◆ **Selected excerpt**

ANCA letter from THE OLIVER AND ADELAIDE TAMBO FOUNDATION, the NELSON MANDELA FOUNDATION and the AHMED KATHRADA FOUNDATION to the ANC NEC.

To: The National Executive Committee of the ANC

c/o The Secretary-General, Mr Gwede Mantashe

The Oliver and Adelaide Tambo Foundation, the Nelson Mandela Foundation and the Ahmed Kathrada Foundation jointly write to you at a difficult time in the history of the African National Congress and our country, South Africa. The ANC has been through challenging times before, but with the resourceful and courageous leadership the organisation has been blessed with in its long history, it can yet again provide an invigorated, visionary course into the future.

We are deeply concerned about the current course on which our country is headed. We believe this course is contrary to the individual and collective legacy of our Founders.

We read disturbing stories in newspapers and other media about “state capture”; we see important institutions of democracy such as Parliament under great strain; we hear what ordinary South Africans tell us through our work, and are challenged by friends and comrades who witness cumulative fragmentation of the ANC, a great organisation our Founders helped build and sustain over generations. In the spirit of our Founders, we cannot passively watch these deeply concerning developments unfold and get worse by the day.

◆ **Provided data**
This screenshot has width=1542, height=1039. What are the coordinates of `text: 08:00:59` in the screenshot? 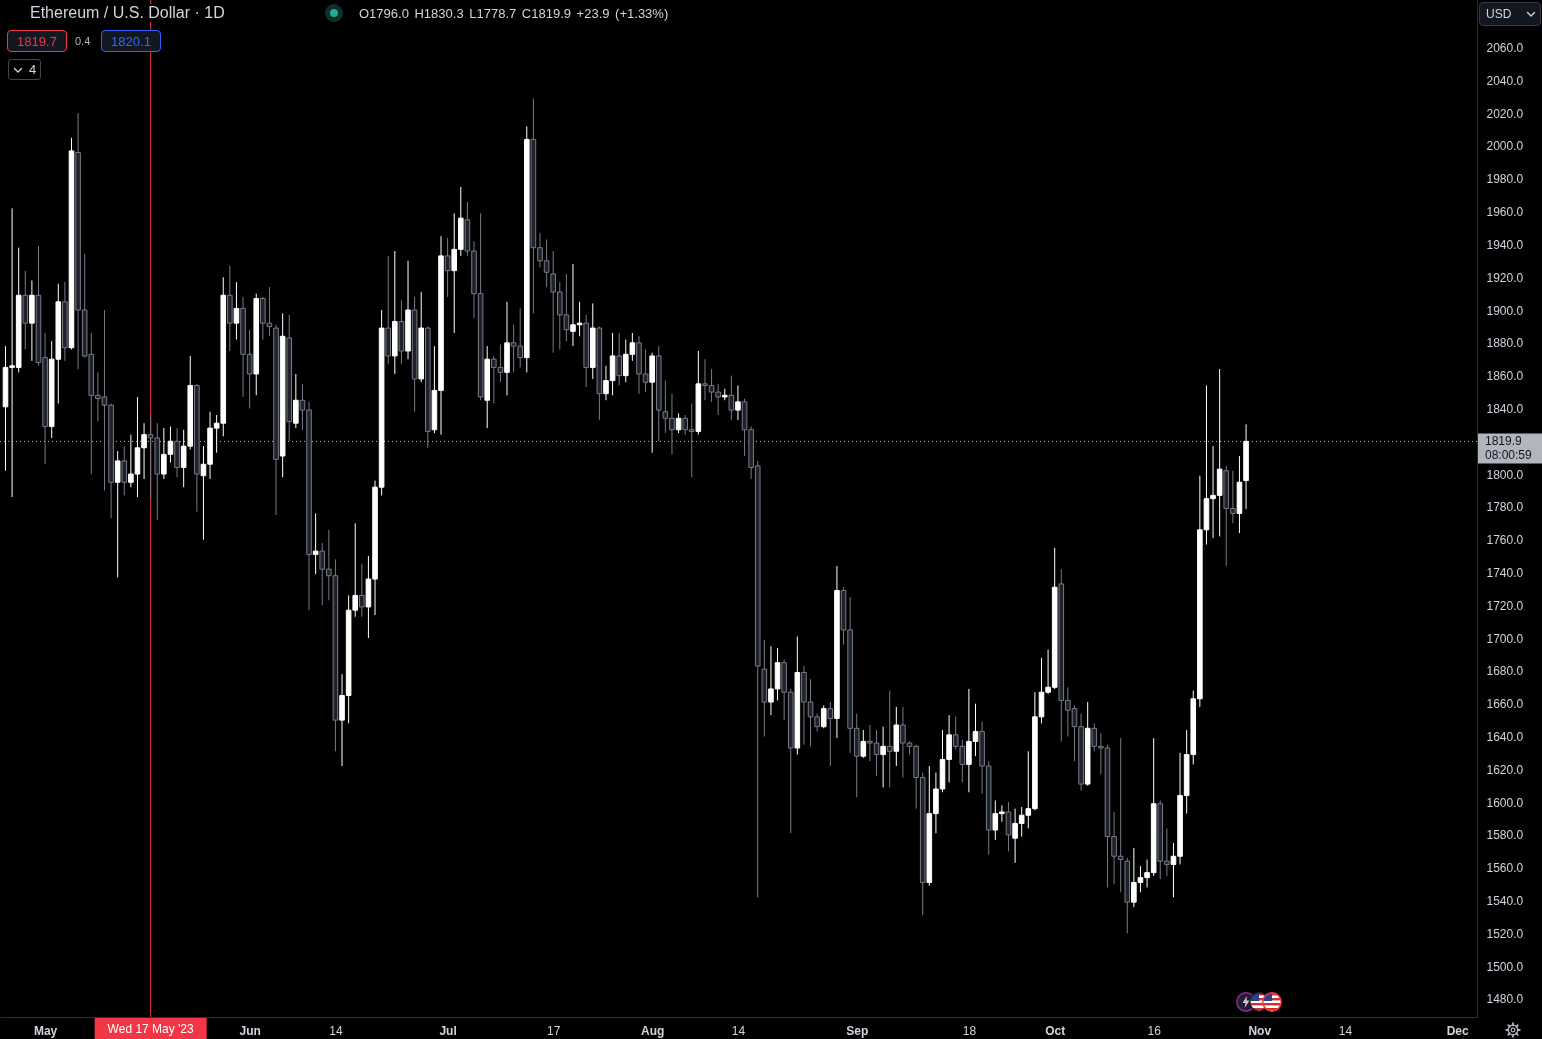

◆ **Problem set**
1. Which organizations jointly wrote the letter to the ANC's National Executive Committee? List them all.
2. In the letter to the ANC's National Executive Committee, who is the letter sent in care of?
3. Do these statements agree with the letter to the ANC's National Executive Committee? Answer yes or no for each, quoting the deciding words.
(a) The letter is addressed to the National Executive Committee of the ANC.
(b) The writers say the ANC has never faced challenging times before.
(c) The writers say they will passively watch the developments unfold.

◆ **Expected outputs**
1.
- The Oliver and Adelaide Tambo Foundation
- The Nelson Mandela Foundation
- The Ahmed Kathrada Foundation

2. The Secretary-General, Mr Gwede Mantashe.

3.
(a) Yes: "To: The National Executive Committee of the ANC"
(b) No: "The ANC has been through challenging times before"
(c) No: "we cannot passively watch these deeply concerning developments unfold and get worse by the day"